**ЦЕЛЬ ЗАДАНИЯ 1**
В листинге возьмите строки, начиная со строки с «Click the magnifying glass search icon» и заканчивая строкой с «point(305,377)», и замените в них «label» на «sticker», оставив все остальное без изменений. Изображения в ответ не включайте.

**ПРИВЕДЕННЫЙ ОТРЫВОК**
Ифигения долго не опознает в чужеземце-арестанте Ореста. И причина не в продолжительной разлуке. Прежнего, довоенного Ореста больше нет. В середине второго акта Ифигения проводит поминки по «усопшему» брату. Когда она показывает гостям детскую фотографию Ореста, мы наконец понимаем, кто был тот загадочный мальчик, что молчаливо передвигал по столу зеленых солдатиков в «Ифигении в Авлиде».
А в заключительной сцене Ифигения нервно высыпает пластмассовых воинов на стол. Это действие можно расшифровать и как бессловесный упрек (мол, полюбуйтесь, до чего довели ваши игры), и как предостережение: заиграться в войну легко. Слишком легко… Хор меж тем ликует и славит воцарившийся на земле мир.
.
[1] К партитурам XVIII века Черняков обращается нечасто, а оперы Глюка до нынешнего года не ставил никогда. Рецензируемая постановка сделана режиссером для Экс-ан-Прованского оперного фестиваля 2024 года.

**ИСХОДНЫЕ ДАННЫЕ**

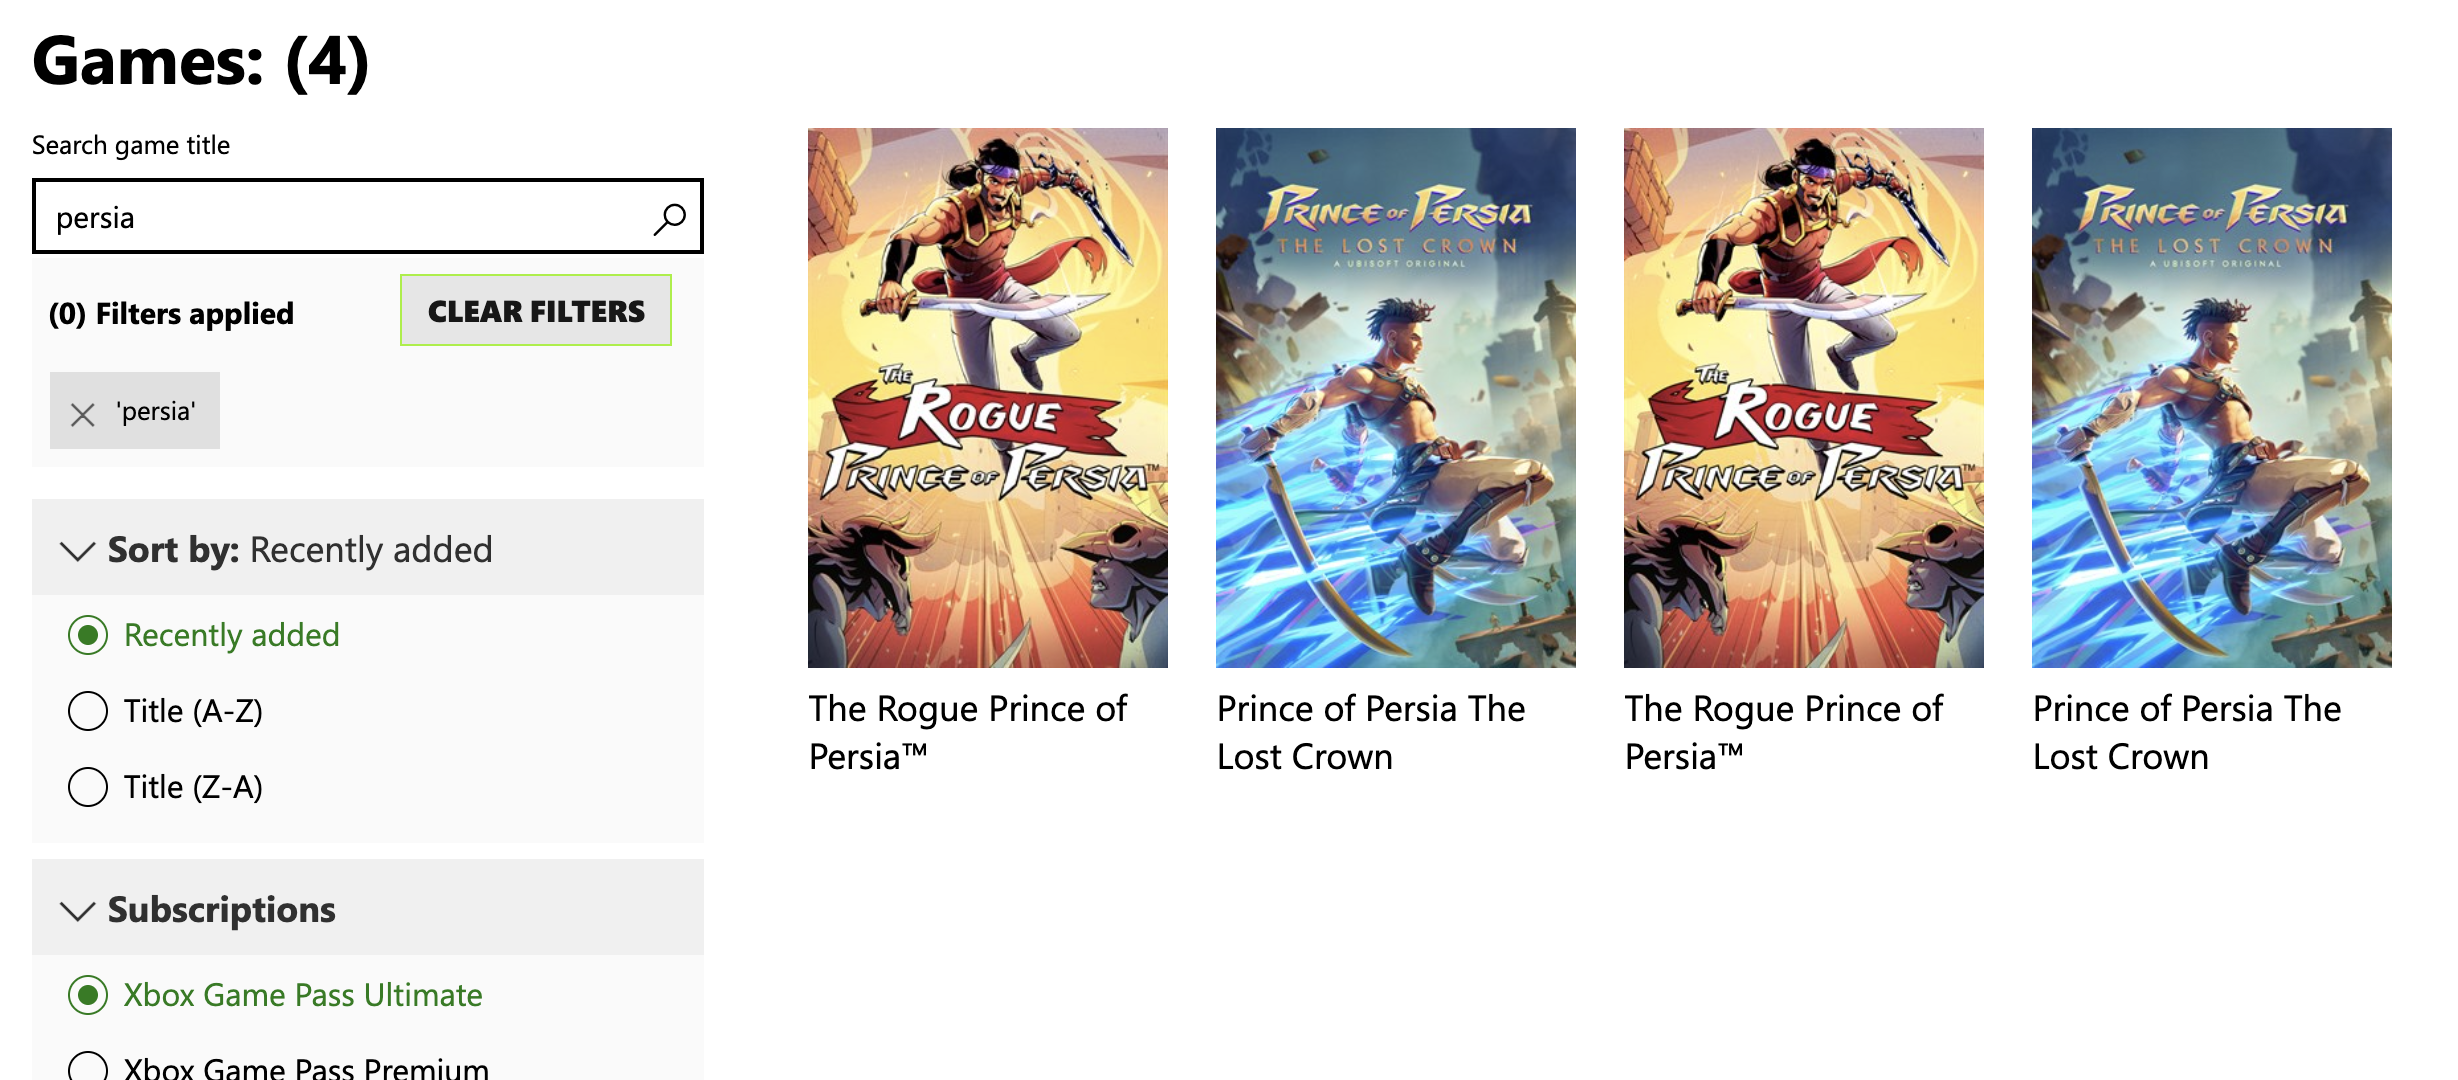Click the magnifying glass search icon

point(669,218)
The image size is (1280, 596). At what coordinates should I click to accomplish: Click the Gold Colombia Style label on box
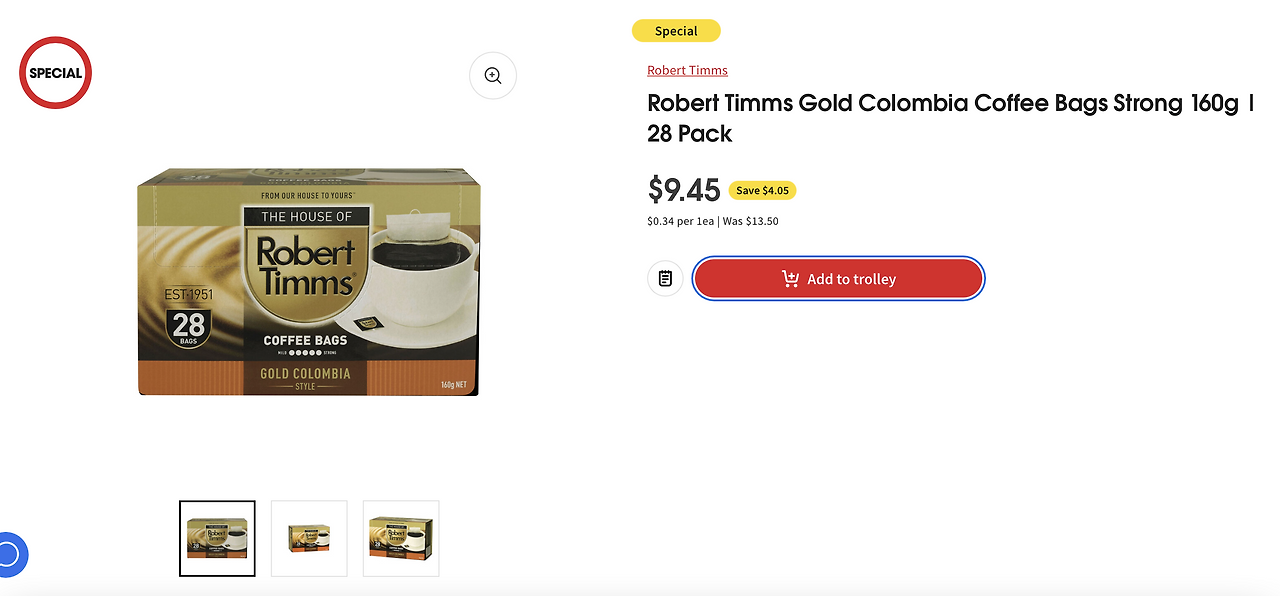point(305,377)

==

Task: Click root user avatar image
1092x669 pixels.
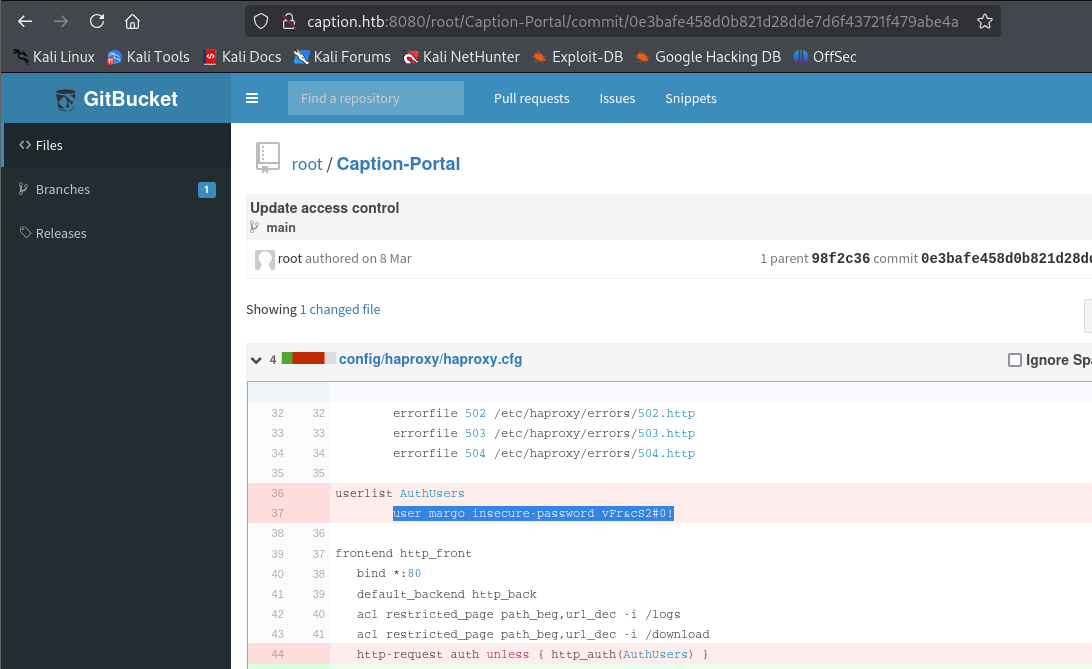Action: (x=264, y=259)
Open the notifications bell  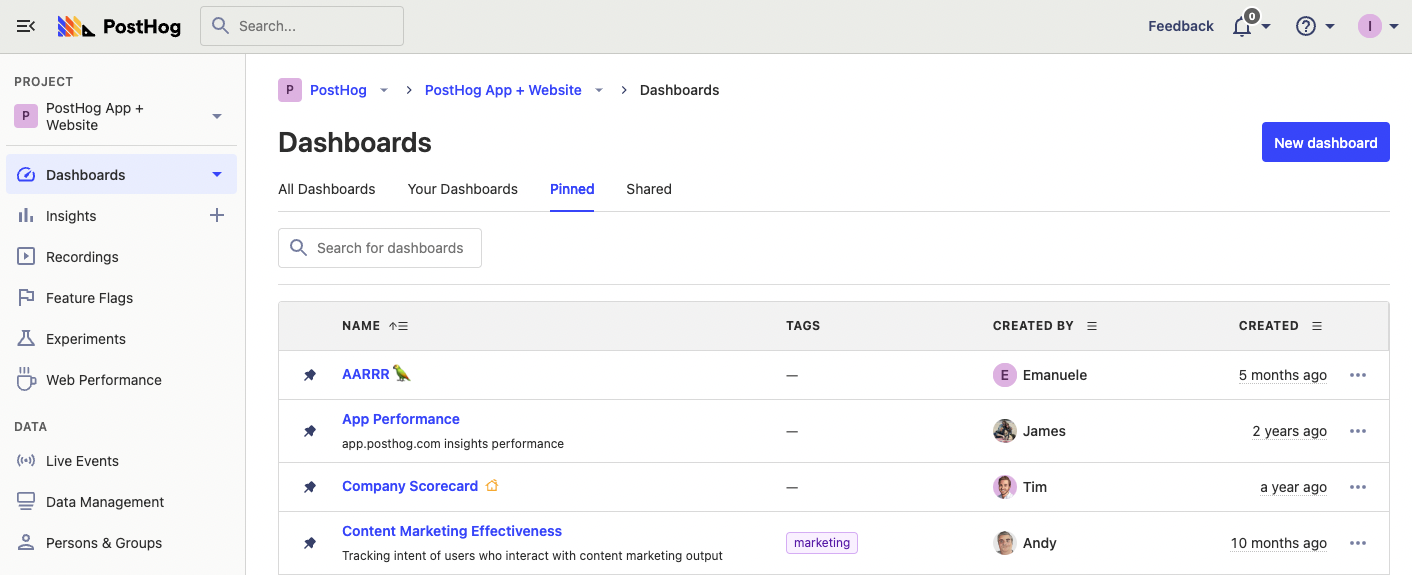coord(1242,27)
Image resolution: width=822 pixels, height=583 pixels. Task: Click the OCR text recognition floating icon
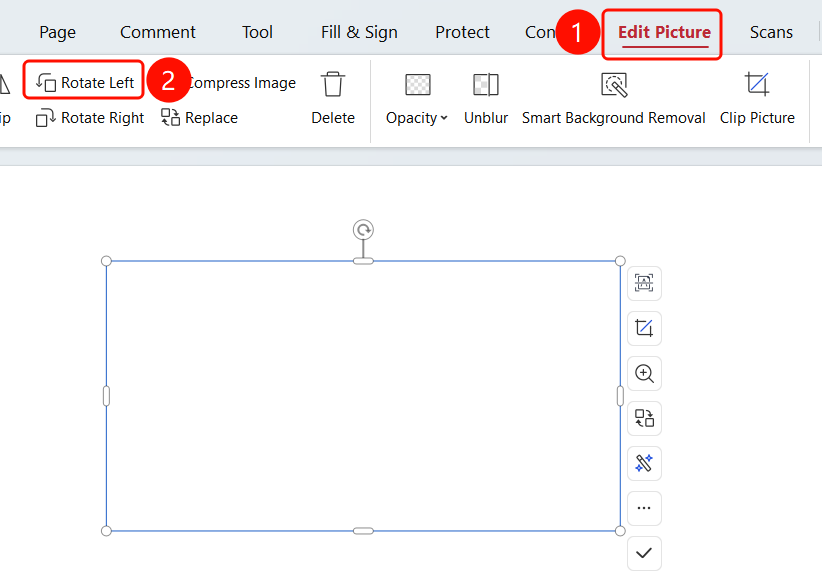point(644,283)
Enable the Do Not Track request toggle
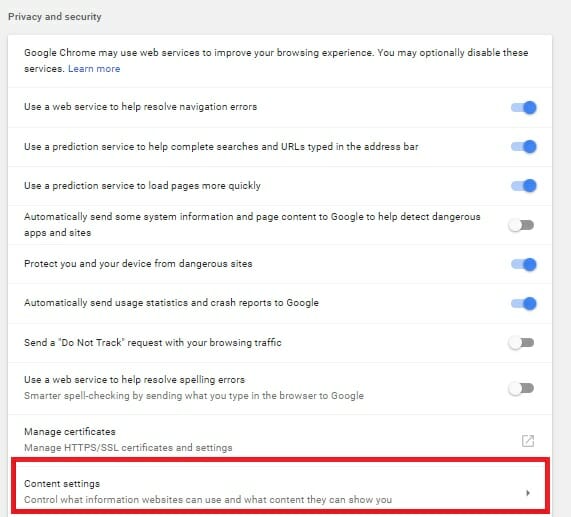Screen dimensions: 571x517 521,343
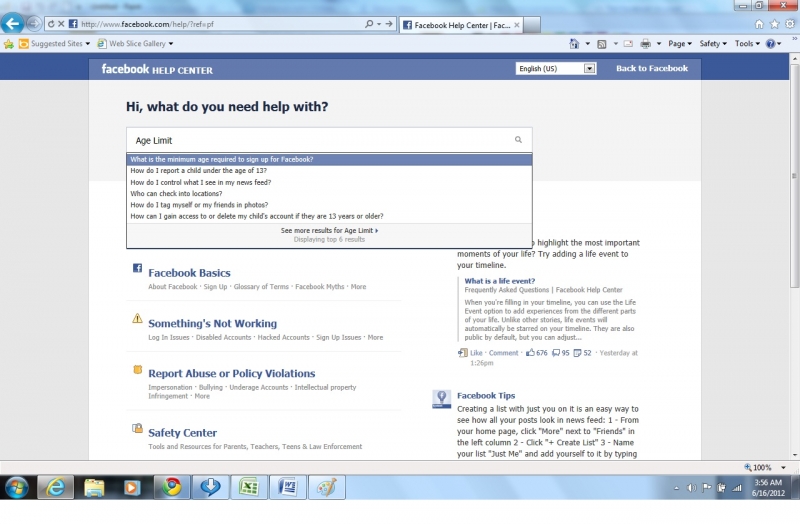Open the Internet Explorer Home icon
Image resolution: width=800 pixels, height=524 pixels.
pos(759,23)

...

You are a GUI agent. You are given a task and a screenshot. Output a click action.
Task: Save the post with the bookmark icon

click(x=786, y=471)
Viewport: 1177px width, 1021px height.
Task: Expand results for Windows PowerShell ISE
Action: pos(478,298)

**ЦЕЛЬ ЗАДАНИЯ 2**
Почему, согласно отрывку, Ифигения долго не узнает в чужеземце-арестанте Ореста? Ответьте в одном–трех предложениях.

**РЕШЕНИЕ ЗАДАЧИ 1**
Click the magnifying glass search icon

point(669,218)
The image size is (1280, 596). At what coordinates should I click to accomplish: Click the Gold Colombia Style sticker on box
point(305,377)

**РЕШЕНИЕ ЗАДАЧИ 2**
Причина не в долгой разлуке. Прежнего, довоенного Ореста больше нет.